朝、いつものようにブックマークからNotebookLMを開いたら、ロゴの色が違う。
青と紫のグラデーション。左上の文字は「Gemini Notebook」。
一瞬「間違えて別のサービスを開いたか?」と思ったのですが、中身は昨日まで使っていた自分のノートブックそのままでした。ソースも、チャット履歴も、全部そこにある。
Googleが2026年7月16日(現地時間)に、NotebookLMを「Gemini Notebook」へ名称変更しました。これ、リリース記事は各所に出ているものの、実際に使っている側が知りたいのは「で、私のデータどうなるの?」「無料のままで使える?」といった、もっと生活に近い部分だと思うんです。
この記事では、そのあたりを中心に整理します。
先に結論だけ
- 中身は同じサービス。名前とロゴが変わっただけで、別サービスへの移行ではない
- 既存のノートブックも共有リンクもそのまま使える。自分で何かする必要はゼロ
- 無料でも今までどおり使える。ただし新しく入った「コード実行」は上位プラン先行
ここまで読んで安心した人は、正直この先は読まなくても困りません。以下は「もう少し詳しく知りたい」「Geminiアプリの中にもノートブックがあって混乱している」という人向けです。
そもそも何が起きたのか
Googleは7月16日、AIリサーチツールNotebookLMの名称をGemini Notebookに変更すると発表しました。単体のツールとしての提供は今までどおり継続しつつ、GeminiアプリやGoogle検索といった同社のサービス全体との連携を広げていく、という位置づけです。
背景としてはシンプルで、Googleが自社のAI関連プロダクトを「Gemini」ブランドに寄せている流れの一環です。「LM(Language Model)」という技術寄りの名前は、一般ユーザーにとって正直わかりにくかった。そこは納得できる変更だと思います。
名前がまだ「NotebookLM」のままなんだけど、故障?
これ、地味に検索されているようなので先に書いておきます。
故障でも設定ミスでもありません。 名称とロゴの反映は7月16日から順次進んでいるため、アカウントや端末によっては、しばらく旧名称の表示が残ることがあります。URLも notebooklm.google.com のままで動いています。
そのうち切り替わるので、待っていて大丈夫です。
既存のノートブック・共有リンクはどうなる?
そのまま使えます。 移行作業は不要で、これまで作ったノートブックも登録済みのソースも消えません。チームや友人に配った共有リンクも、自動リダイレクトで生き続けます。
ちなみに、サイト自体が移転していないので、NotebookLM向けに作られたChrome拡張機能の類も基本的にはそのまま動きます(拡張機能側が独自に名称を判定しているようなものは別ですが、大半は問題ないはずです)。
いちばん混乱しやすいのは「Geminiアプリの中のノートブック」との関係
ここが今、いちばん人を混乱させているポイントだと思います。
現在、ノートブックには2つの入り口があります。
| Gemini Notebook(単体アプリ) | Geminiアプリ内のノートブック | |
|---|---|---|
| 位置づけ | 旧NotebookLM。
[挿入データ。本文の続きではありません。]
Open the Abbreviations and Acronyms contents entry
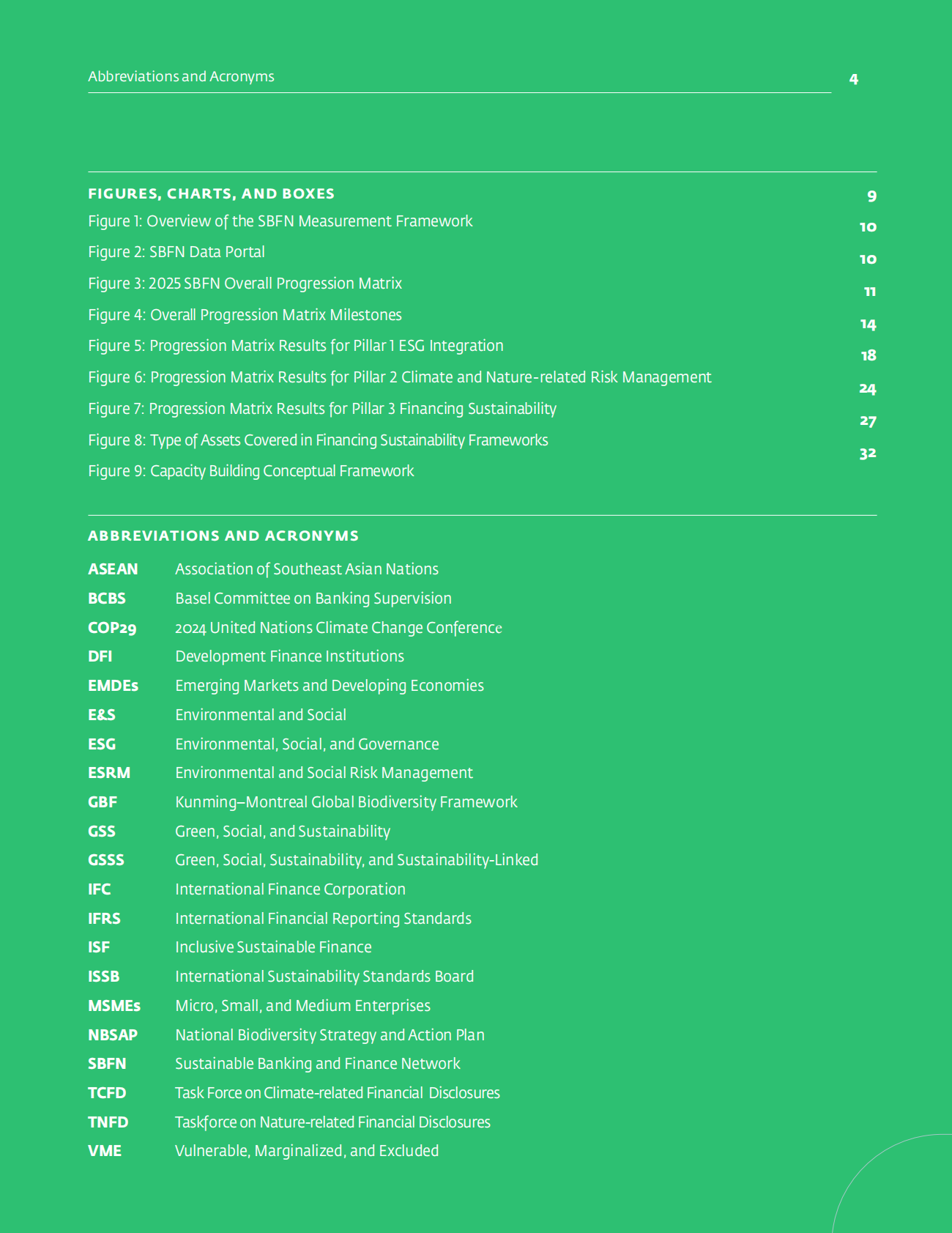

フル機能のリサーチ専用ツール | Geminiチャットの中の1セクション |
| できること | 音声概要、動画解説、インフォグラフィックなど全機能 | ノートブックの作成・参照が中心 |
| データ | ← 相互に同期する(同じノートブックです) → |
つまり、両者が持っているノートブックは同じもので、どちらから触っても同期されます。ただしフル機能を使いたいなら単体版のGemini Notebookを開く、という理解でOKです。動画解説やインフォグラフィックといった凝った出力は、単体版側の機能としてGoogleも挙げています。
「Geminiのチャット画面でPDFを読ませたのに、あの機能が見当たらない」というときは、だいたいこれが原因です。単体アプリを開き直してみてください。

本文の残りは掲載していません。